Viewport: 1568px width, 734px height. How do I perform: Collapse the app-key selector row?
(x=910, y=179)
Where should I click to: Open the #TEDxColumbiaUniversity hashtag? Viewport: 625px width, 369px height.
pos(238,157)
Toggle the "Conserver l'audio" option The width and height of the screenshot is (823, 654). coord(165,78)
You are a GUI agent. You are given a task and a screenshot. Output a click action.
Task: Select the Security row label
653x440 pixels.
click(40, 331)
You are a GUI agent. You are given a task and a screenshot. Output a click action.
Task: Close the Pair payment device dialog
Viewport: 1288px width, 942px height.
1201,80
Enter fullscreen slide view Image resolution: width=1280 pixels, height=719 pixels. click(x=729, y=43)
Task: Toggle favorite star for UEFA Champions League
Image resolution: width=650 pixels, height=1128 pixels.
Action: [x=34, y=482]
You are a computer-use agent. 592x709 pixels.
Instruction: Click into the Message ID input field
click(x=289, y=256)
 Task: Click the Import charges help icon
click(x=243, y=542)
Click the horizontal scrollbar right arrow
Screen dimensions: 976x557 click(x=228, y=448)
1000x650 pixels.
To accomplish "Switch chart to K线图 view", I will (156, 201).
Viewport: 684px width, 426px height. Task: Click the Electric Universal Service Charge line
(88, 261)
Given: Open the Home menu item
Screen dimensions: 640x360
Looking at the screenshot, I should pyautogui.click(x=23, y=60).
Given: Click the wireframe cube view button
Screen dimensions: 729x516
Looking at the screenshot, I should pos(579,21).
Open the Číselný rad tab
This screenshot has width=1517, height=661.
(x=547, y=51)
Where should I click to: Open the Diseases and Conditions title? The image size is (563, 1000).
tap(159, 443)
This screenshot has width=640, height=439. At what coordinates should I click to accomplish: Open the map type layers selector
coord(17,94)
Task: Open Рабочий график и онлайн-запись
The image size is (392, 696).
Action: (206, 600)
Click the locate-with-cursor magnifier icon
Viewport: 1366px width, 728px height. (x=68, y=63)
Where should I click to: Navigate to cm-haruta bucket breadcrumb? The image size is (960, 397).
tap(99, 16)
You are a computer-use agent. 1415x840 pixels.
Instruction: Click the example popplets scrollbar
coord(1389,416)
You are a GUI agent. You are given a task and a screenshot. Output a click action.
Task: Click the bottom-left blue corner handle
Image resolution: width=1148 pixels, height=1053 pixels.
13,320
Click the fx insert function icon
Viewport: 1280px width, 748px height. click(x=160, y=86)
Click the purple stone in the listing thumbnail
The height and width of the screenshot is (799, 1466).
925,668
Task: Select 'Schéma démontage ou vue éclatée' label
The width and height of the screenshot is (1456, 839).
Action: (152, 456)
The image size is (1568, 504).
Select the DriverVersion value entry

⁂

▶ **WHAT IS REQUIRED**: From the line that contains "You are a computer-use agent. 1415x840" through the final line of the entries above, every line must be reproduced exactly and nothing more.

▶ **EXERCISE SOLUTION**:
You are a computer-use agent. 1415x840 pixels.
Instruction: Click the example popplets scrollbar
coord(1389,416)
You are a GUI agent. You are given a task and a screenshot. Output a click action.
Task: Click the bottom-left blue corner handle
Image resolution: width=1148 pixels, height=1053 pixels.
13,320
Click the fx insert function icon
Viewport: 1280px width, 748px height. click(x=160, y=86)
Click the purple stone in the listing thumbnail
The height and width of the screenshot is (799, 1466).
925,668
Task: Select 'Schéma démontage ou vue éclatée' label
The width and height of the screenshot is (1456, 839).
Action: (152, 456)
The image size is (1568, 504).
Select the DriverVersion value entry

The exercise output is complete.